Netanyahu bersikeras bahwa Israel tetap fokus pada pembebasan sandera, meski militer Israel, di bawah tekanan dari Amerika Serikat dan pendukung lainnya untuk meredakan pertempuran, menarik beberapa pasukan dari Gaza. Sejak awal konflik, setidaknya 25 sandera tewas dalam tawanan, menurut pejabat Israel, termasuk setidaknya satu dalam upaya penyelamatan yang gagal. Pada bulan Desember, prajurit salah mengidentifikasi tiga sandera sebagai pejuang dan menembak mati mereka.
Jenderal Eisenkot mengatakan bahwa misi penyelamatan pahlawan – seperti Serbuan Entebbe 1976 di mana komando Israel menyelamatkan 103 orang di pesawat yang dibajak di Uganda – “tidak akan terjadi” karena sandera tersebar dan sebagian besar ditahan di bawah tanah.
Komentarnya menyentuh salah satu dilema sentral Israel dalam perang: apakah sebaiknya terus memukul Hamas, mengorbankan nyawa sandera, atau setuju untuk gencatan senjata sebagai imbalan untuk kebebasan mereka.

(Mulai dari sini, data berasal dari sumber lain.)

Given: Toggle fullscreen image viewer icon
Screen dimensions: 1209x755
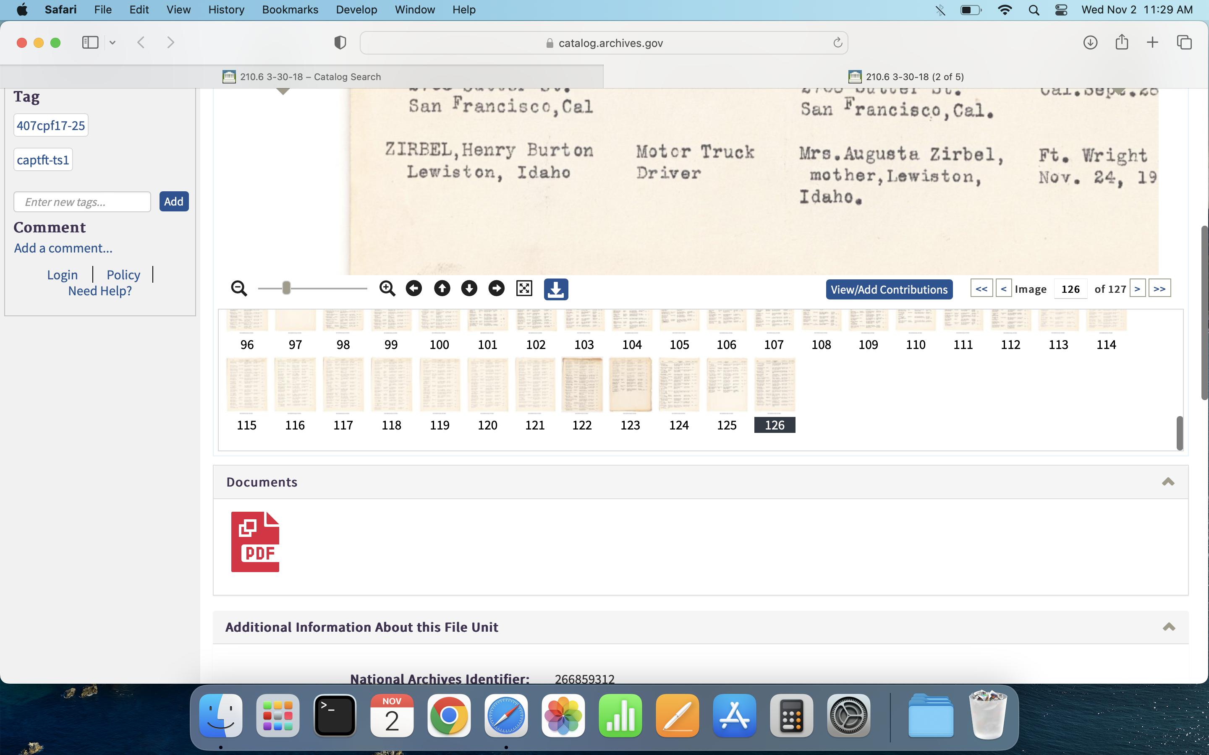Looking at the screenshot, I should (524, 289).
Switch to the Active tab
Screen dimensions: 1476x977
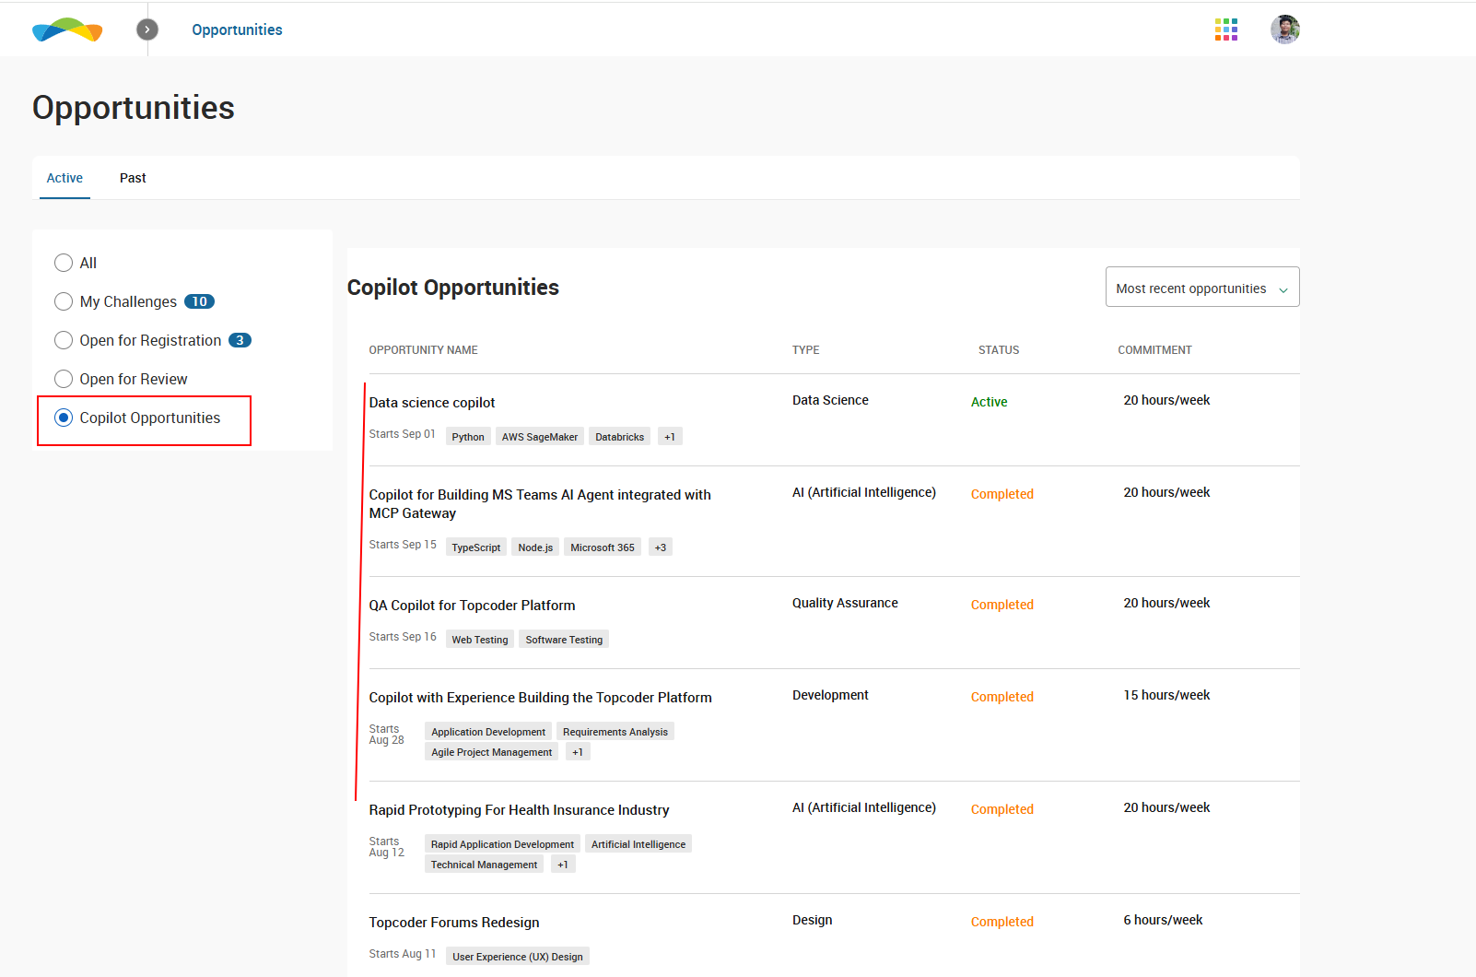pyautogui.click(x=64, y=178)
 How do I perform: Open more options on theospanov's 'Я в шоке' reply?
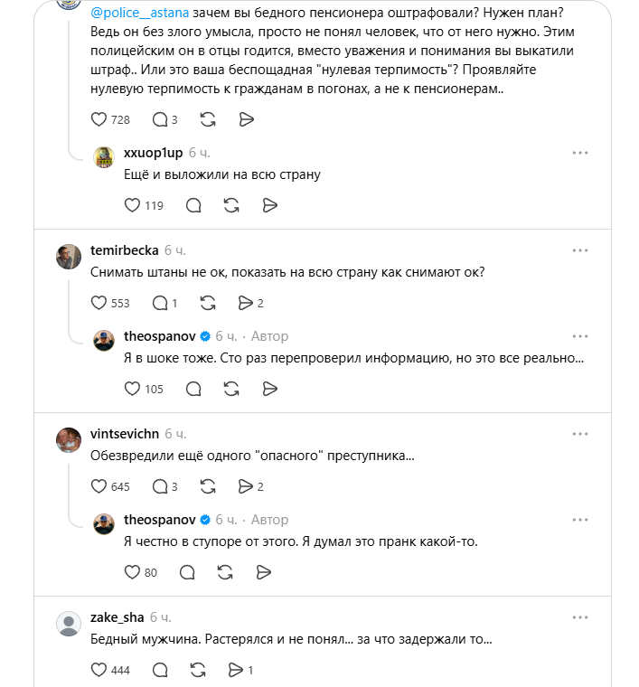pos(580,336)
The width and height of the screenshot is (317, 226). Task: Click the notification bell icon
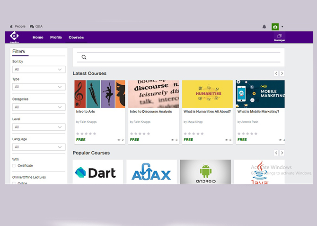pos(264,27)
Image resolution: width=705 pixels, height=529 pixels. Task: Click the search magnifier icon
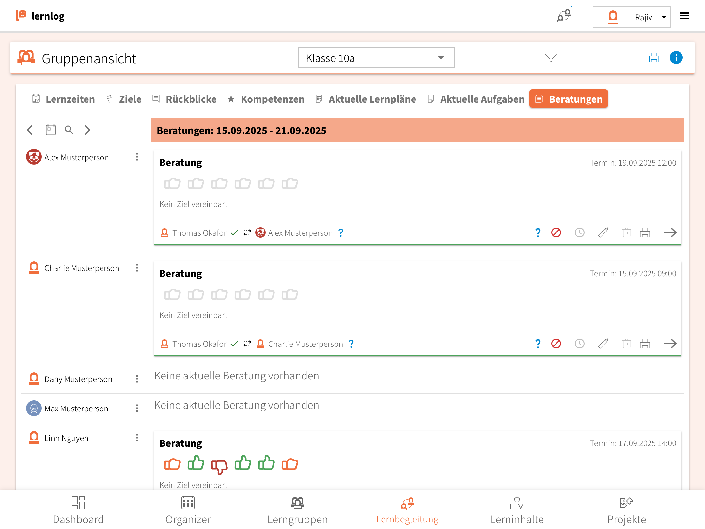69,130
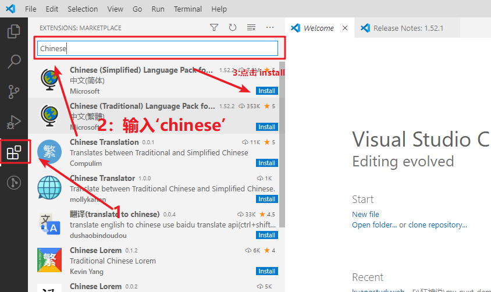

Sepanjang siaran wawancara selama satu jam, ia tampaknya lebih condong pada membuat kesepakatan untuk membebaskan sandera, meski Israel harus menerima gencatan senjata yang lebih lama dengan Hamas. Dia menyesalkan bahwa gencatan senjata satu minggu terakhir November, selama mana para sandera dibebaskan setiap hari, berakhir karena dia mengatakan mencapai kesepakatan serupa sekali lagi akan sulit.
Jenderal itu juga menyatakan bahwa beberapa pejabat tinggi, awal perang, telah mendorong serangan pre-emptive terhadap Hezbollah, milisi Lebanon yang kuat yang telah bentrok hampir setiap hari dengan Israel sejak 7 Oktober. Kemungkinan Israel terlibat dalam perang dua arah telah lama sangat meresahkan perencana militer AS dan Israel, dan Jenderal Eisenkot mengatakan bahwa dia percaya kehadiran partainya dalam pemerintah darurat mencegah konflik besar-besaran dengan Hezbollah, yang katanya akan menjadi “kesalahan strategis yang sangat serius.”
Jenderal itu juga berbicara tentang kepercayaan publik yang terguncang dalam pemerintah Israel dan mendesak pemilihan baru “dalam beberapa bulan.” Koalisi Netanyahu dari partai sayap kanan masih memegang mayoritas di Parlemen di luar pemerintah darurat, memberikannya pengaruh atas kapan pun pemilihan mungkin dilakukan.
Meskipun pemilihan bisa mengancam persatuan dalam perang, “kurangnya kepercayaan masyarakat Israel terhadap pemerintahnya tidak kalah mengerikan,” katanya.